_RECORDS SUPPLIED_
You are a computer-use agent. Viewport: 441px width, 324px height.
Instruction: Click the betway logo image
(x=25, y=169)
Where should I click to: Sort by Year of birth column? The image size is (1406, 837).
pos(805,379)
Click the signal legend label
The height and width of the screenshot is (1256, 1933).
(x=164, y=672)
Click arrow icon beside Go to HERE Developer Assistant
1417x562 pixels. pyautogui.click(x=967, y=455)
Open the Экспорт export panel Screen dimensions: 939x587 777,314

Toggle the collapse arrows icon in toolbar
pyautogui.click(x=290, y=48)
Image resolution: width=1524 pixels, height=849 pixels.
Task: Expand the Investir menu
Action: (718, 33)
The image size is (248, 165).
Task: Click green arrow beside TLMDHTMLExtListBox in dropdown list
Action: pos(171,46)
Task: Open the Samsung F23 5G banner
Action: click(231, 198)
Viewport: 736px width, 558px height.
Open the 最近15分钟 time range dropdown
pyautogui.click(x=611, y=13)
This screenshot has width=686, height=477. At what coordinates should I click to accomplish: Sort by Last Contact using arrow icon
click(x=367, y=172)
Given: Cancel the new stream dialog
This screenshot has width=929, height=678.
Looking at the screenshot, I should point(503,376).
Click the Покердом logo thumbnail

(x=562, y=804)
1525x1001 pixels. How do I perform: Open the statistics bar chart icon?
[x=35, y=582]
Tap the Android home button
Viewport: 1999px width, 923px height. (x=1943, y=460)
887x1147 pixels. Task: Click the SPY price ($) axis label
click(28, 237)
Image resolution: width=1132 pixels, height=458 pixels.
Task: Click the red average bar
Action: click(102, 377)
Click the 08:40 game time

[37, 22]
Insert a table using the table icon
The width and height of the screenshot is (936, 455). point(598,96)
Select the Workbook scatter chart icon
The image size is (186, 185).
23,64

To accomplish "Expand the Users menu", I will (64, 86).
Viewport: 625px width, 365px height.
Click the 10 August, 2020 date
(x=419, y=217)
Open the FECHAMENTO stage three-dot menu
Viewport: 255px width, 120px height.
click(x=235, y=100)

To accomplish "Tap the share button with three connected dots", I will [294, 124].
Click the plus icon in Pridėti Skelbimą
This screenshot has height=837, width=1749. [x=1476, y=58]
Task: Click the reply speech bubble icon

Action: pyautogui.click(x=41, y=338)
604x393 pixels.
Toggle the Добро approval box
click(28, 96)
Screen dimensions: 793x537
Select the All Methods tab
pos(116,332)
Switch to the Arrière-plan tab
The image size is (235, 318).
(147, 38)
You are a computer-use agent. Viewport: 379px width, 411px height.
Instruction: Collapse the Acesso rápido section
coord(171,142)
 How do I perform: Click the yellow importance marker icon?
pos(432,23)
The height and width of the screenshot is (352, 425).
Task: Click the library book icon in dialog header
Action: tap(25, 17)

_TASK TO CARRY OUT_
Rewrite the data from its first line through the line containing "will (64, 86).", replacing "icon" with "symbol" and leaving everything else unchanged.

_EXERCISE ANSWER_
You are a computer-use agent. Viewport: 441px width, 324px height.
Instruction: Click the betway logo image
(x=25, y=169)
Where should I click to: Sort by Year of birth column? The image size is (1406, 837).
pos(805,379)
Click the signal legend label
The height and width of the screenshot is (1256, 1933).
(x=164, y=672)
Click arrow symbol beside Go to HERE Developer Assistant
1417x562 pixels. pyautogui.click(x=967, y=455)
Open the Экспорт export panel Screen dimensions: 939x587 777,314

Toggle the collapse arrows symbol in toolbar
pyautogui.click(x=290, y=48)
Image resolution: width=1524 pixels, height=849 pixels.
Task: Expand the Investir menu
Action: (718, 33)
The image size is (248, 165).
Task: Click green arrow beside TLMDHTMLExtListBox in dropdown list
Action: pos(171,46)
Task: Open the Samsung F23 5G banner
Action: click(231, 198)
Viewport: 736px width, 558px height.
Open the 最近15分钟 time range dropdown
pyautogui.click(x=611, y=13)
This screenshot has width=686, height=477. At what coordinates should I click to accomplish: Sort by Last Contact using arrow symbol
click(x=367, y=172)
Given: Cancel the new stream dialog
This screenshot has width=929, height=678.
Looking at the screenshot, I should point(503,376).
Click the Покердом logo thumbnail

(x=562, y=804)
1525x1001 pixels. How do I perform: Open the statistics bar chart symbol?
[x=35, y=582]
Tap the Android home button
Viewport: 1999px width, 923px height. (x=1943, y=460)
887x1147 pixels. Task: Click the SPY price ($) axis label
click(28, 237)
Image resolution: width=1132 pixels, height=458 pixels.
Task: Click the red average bar
Action: click(102, 377)
Click the 08:40 game time

[37, 22]
Insert a table using the table symbol
The width and height of the screenshot is (936, 455). point(598,96)
Select the Workbook scatter chart symbol
The image size is (186, 185).
23,64

To accomplish "Expand the Users menu", I will (64, 86).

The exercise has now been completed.